Optimismus im Bauwesen, aber Abschwächung der Dynamik
- Aufschwung der Baustoffindustrie 2021
- Wachstum der Bauwirtschaft auch für 2022 prognostiziert
- Probleme durch Mangel an Material und Arbeitskräften
Markttrends
- Steigende Nachfrage nach Fertigbeton im Wohnbau
- Wachsender Markt für Transportbeton
- Einsatz von Beton als Energiespeicher
Globaler Wettbewerb
- Verschärfung der Lieferengpässe
- Kostendruck durch Umweltauflagen und steigende Energiekosten
- Erhebliche Preissteigerungen bei Baustoffen
Kreislaufwirtschaft und Nachhaltigkeit
- CO2-Reduktion gewinnt weiter an Relevanz
- EU Taxonomie forciert ökologisch nachhaltige Investitionen
- Recycling und Wiederverwertung von Beton im Fokus
Branchendefinition: Diese Branche umfasst die Gruppe 23.6 der ÖNACE 2008 (Herstellung von Erzeugnissen aus Beton, Zement und Gips) und damit die Herstellung von
- Erzeugnisse aus Beton, Zement und Kalksandstein für den Bau (hauptsächlich Betonfertigteile); diese stellen rd. 53 % der Unternehmen der Branche dar.
- Gipserzeugnisse für den Bau (hauptsächlich Gipsbauplatten und Gipsdielen für den Innenausbau)
- Frischbeton/Transportbeton (rd. ein Drittel der Branche)
- Mörtel und anderer Beton (einschließlich Edelputz)

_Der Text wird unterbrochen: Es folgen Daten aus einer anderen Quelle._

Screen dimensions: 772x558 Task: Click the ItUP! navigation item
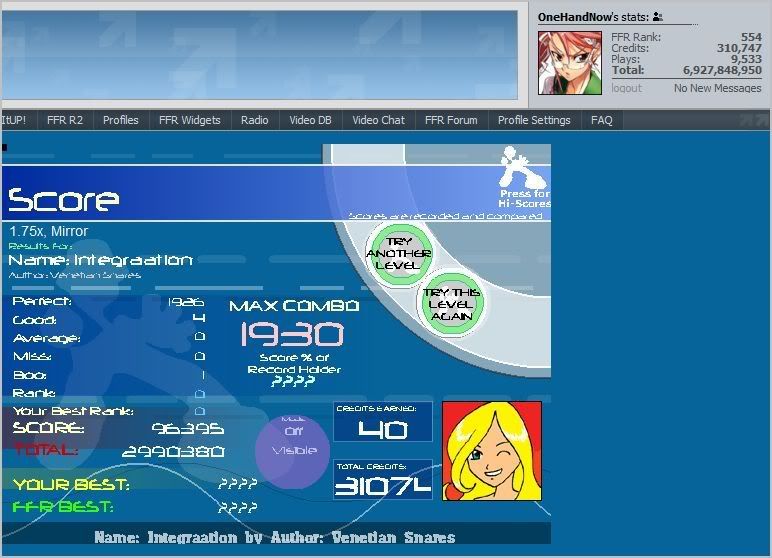click(14, 120)
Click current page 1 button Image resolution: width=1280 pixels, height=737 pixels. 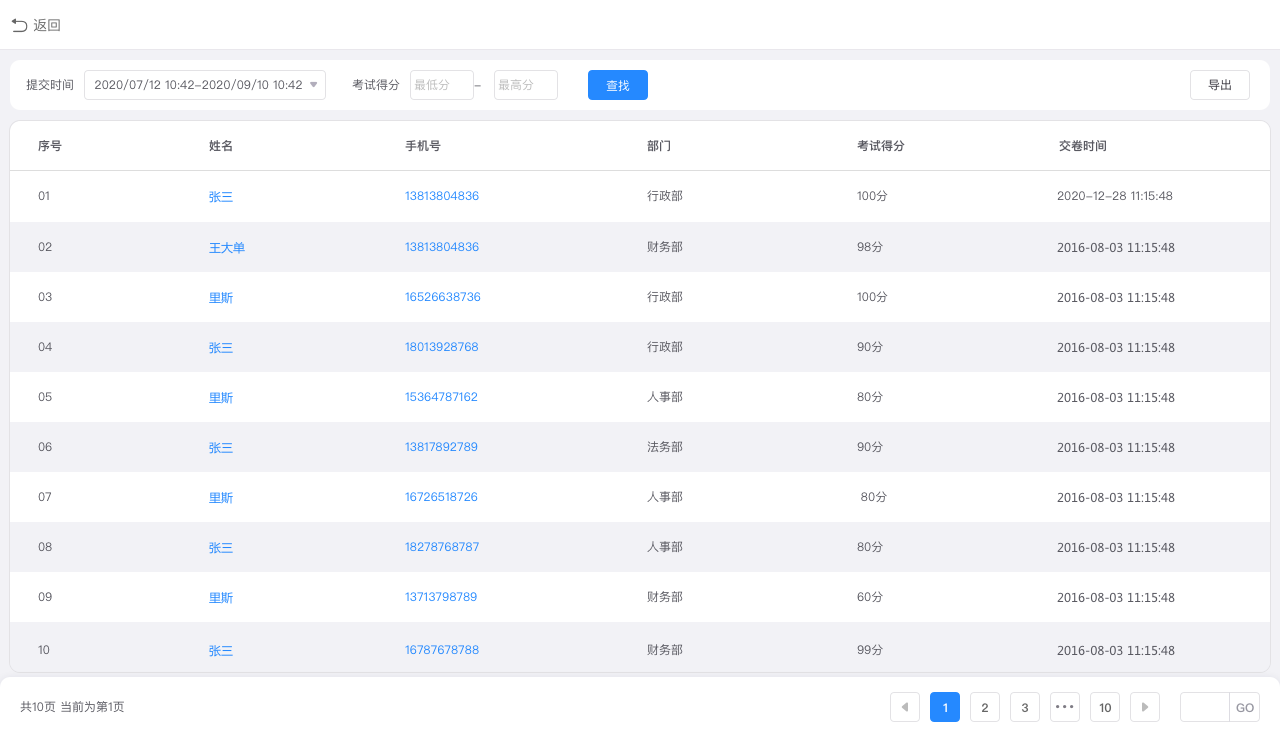(944, 707)
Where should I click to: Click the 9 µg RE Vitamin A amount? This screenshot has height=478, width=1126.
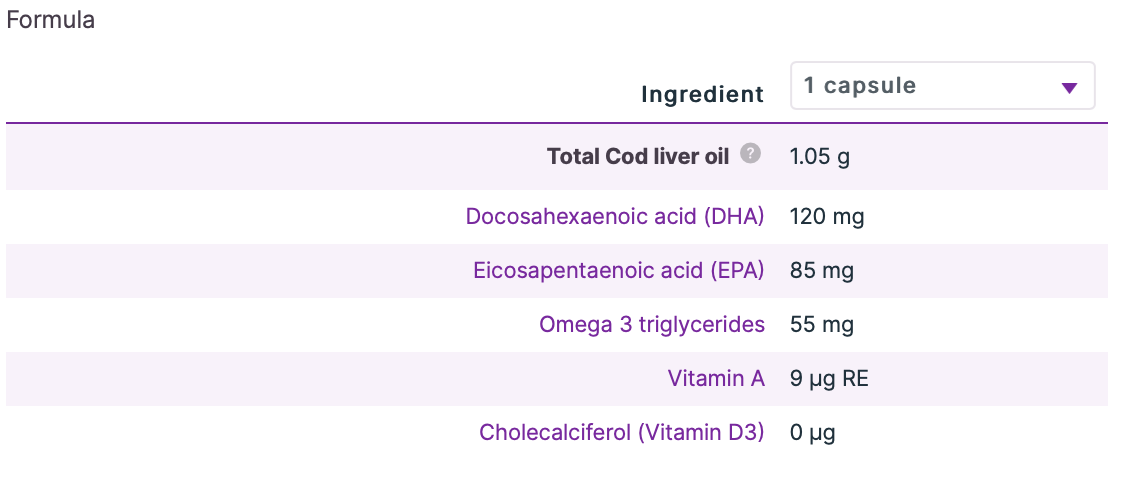pos(829,378)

- Faserzementwaren (Eternitwaren etc.)
- Sonstige Erzeugnisse aus Beton/Zement (z. B. Blumentöpfe, Gipsornamente, etc.)
Betriebstypen: Betriebe der gewerblichen und industriellen Betonwarenerzeugung sowie Zementindustrie.
Im Jahr 2020 boten die 340 Hersteller von Beton-, Zement- und Gipserzeugnissen mehr als 11.600 Personen einen Arbeitsplatz, wovon rund 11.500 unselbstständig beschäftigt waren. Die durchschnittliche Unternehmensgröße lag damit bei etwa 34 Mitarbeiter*innen je Unternehmen. Die Betriebe erwirtschafteten insgesamt Umsatzerlöse in der Höhe von rd. € 3,18 Mrd.
Betriebswirtschaftliche Situation der Großunternehmen
Betriebswirtschaftliche Situation der Großunternehmen
Trends
- Aufschwung in der Baustoffindustrie 2021
- 2021 erwirtschaftete die Baustoffindustrie einen Umsatz von € 4,12 Mrd, das entspricht einer Steigerung von +14,7 % im Vergleich zum Vorjahr.
- Vor allem die Teilbranchen im Bereich Wohnbau, wie z.B. die Ziegelindustrie, die Transportbetonindustrie oder die Beton- und Fertigteilindustrie, konnten von einer steigenden Nachfrage in Zusammenhang mit dem privaten Hausbau profitieren.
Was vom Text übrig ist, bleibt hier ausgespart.